FASILITAS MERUPAKAN RACUN YANG TERSELUBUNG
Posted by : Erik Eksrada, S.PdI Ket. UPK V Koto Timur
Kecenderungan kita sebagai manusia ini terkadang adalah mengejar sesuatu yang kita anggap sebagai sebuah kenikmatan. Kenikmatan itu umumnya yang berlaku adalah mempunyai fasilitas-fasilitas tertentu yang memudahkan hidup kita.
Berbagai cara dan upaya kita lakukan untuk mengejar yang bernama Fasilitas. Kita bekerja siang dan malam adalah sebuah dorongan agar kita memiliki fasilitas-fasilitas yang kita inginkan.
Dan rekayasa teknologi mutakhir saat ini, semuanya adalah penyedian fasilitas-fasilitas yang di “inginkan” oleh manusia. Saya sebut “di inginkan” karena memang banyak hal fasilitas itu di ciptakan bukan untuk memenuhi kebutuhan primer manusia, namun lebih banyak adalah untuk memenuhi “keinginan kita”. Dorongan-dorongan itu di pengaruhi dari iklan-iklan di televisi, dari tampilan produk yang menggoda hati, dari kecenderungan untuk pamer dan “gengsi”. Kita melangkahkan kaki ke toko-toko swalayan, supermarket, ke pasar dlsb, sejatinya bukanlah mengikuti kebutuhan kita namun di picu oleh dorongan keinginan kita.
Kita datang ke sebuah pusat perbelanjaan.

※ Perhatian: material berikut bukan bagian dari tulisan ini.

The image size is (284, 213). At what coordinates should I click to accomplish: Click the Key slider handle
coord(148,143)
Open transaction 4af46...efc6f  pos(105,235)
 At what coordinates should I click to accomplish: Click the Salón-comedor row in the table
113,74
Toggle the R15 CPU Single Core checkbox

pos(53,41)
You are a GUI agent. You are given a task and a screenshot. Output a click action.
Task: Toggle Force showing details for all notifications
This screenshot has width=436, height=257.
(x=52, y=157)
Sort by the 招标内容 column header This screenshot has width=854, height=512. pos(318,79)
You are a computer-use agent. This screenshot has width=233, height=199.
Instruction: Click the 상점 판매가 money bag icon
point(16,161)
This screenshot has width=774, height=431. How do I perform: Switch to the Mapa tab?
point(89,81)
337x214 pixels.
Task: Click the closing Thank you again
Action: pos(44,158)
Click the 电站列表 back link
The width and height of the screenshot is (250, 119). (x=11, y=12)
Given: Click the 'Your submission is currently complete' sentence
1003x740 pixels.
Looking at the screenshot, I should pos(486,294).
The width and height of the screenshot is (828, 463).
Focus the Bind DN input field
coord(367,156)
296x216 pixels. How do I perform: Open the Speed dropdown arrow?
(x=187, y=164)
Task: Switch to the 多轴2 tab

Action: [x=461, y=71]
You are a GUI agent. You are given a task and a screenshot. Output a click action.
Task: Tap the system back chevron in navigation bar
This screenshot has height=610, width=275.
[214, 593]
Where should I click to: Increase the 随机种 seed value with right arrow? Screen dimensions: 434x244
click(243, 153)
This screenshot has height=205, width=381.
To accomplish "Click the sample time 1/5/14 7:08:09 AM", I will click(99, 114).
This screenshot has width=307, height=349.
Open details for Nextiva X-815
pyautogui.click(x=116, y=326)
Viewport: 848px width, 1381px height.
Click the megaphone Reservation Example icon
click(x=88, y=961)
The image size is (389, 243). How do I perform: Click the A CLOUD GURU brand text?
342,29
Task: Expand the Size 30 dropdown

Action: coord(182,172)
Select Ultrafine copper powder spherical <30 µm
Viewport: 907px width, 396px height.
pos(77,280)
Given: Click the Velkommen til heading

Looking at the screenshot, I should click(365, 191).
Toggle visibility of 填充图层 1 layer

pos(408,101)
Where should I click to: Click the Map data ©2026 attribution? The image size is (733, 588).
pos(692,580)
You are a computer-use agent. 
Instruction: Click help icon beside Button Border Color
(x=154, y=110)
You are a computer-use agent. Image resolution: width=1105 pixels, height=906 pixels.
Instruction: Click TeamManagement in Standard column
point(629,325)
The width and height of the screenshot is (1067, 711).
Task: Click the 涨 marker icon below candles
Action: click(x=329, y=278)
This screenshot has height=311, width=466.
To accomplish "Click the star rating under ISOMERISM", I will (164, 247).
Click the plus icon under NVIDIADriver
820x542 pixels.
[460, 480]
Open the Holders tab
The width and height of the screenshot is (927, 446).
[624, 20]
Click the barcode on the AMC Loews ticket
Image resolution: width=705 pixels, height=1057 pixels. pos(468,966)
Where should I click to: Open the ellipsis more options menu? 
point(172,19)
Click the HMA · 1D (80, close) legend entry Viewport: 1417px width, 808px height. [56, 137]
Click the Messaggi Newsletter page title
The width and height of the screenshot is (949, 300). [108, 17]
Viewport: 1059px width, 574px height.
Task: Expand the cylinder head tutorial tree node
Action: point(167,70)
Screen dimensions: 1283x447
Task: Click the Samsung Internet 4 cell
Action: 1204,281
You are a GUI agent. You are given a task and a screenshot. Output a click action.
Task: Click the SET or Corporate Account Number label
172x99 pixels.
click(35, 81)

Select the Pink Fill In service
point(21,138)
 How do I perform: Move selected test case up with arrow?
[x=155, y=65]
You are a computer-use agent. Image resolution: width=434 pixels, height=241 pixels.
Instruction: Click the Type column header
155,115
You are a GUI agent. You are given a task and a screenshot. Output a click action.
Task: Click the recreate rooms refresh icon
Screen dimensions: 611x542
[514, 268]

Niat awal sih hanya sekadar jalan-jalan, daripada sumpek dan suntuk di rumah. Sesampai di sana kita di tawari dengan beragam-ragam produk yang indah-indah dan memancing hasrat kita untuk melongoknya. Pertama hanya sekadar ingin tahu. Tahap selanjutnya kita di taburi rumbai-rumbai manis dari Sales dan karyawan garda depan produk itu. Menatap betapa imutnya para gadis-gadis SPG penawar produk itu. Dan secara tidak sadar, seperti terkena sihir, beberapa detik kemudian kita sudah mengeluarkan dompet untuk membelinya dan sesampai di rumah tidak tahu untuk apa kita membeli barang tersebut.
Itu sekadar sebuah anekdot. Namun juga mengandung rahasia hikmah yang bisa kita ambil. Bila kita kembangkan seberapa jujurkah anda membeli barang-barang lux di rumah anda?
**
Transformasi teknologi saat ini yang telah mencapai kemajuan yang sangat dimensional dan transisional karena telah mengubah cara pandang dan perilaku manusia modern. Teknologi Informasi yang alatnya adalah Internet telah menembus budaya, wilayah negara, sekat-sekat norma dan etika. Internet yang semakin mudah di akses ke pedalaman-pedalaman Indonesia melalui HP, Tablet maupun laptop mengakibatkan percepatan pertukaran informasi yang luar biasa.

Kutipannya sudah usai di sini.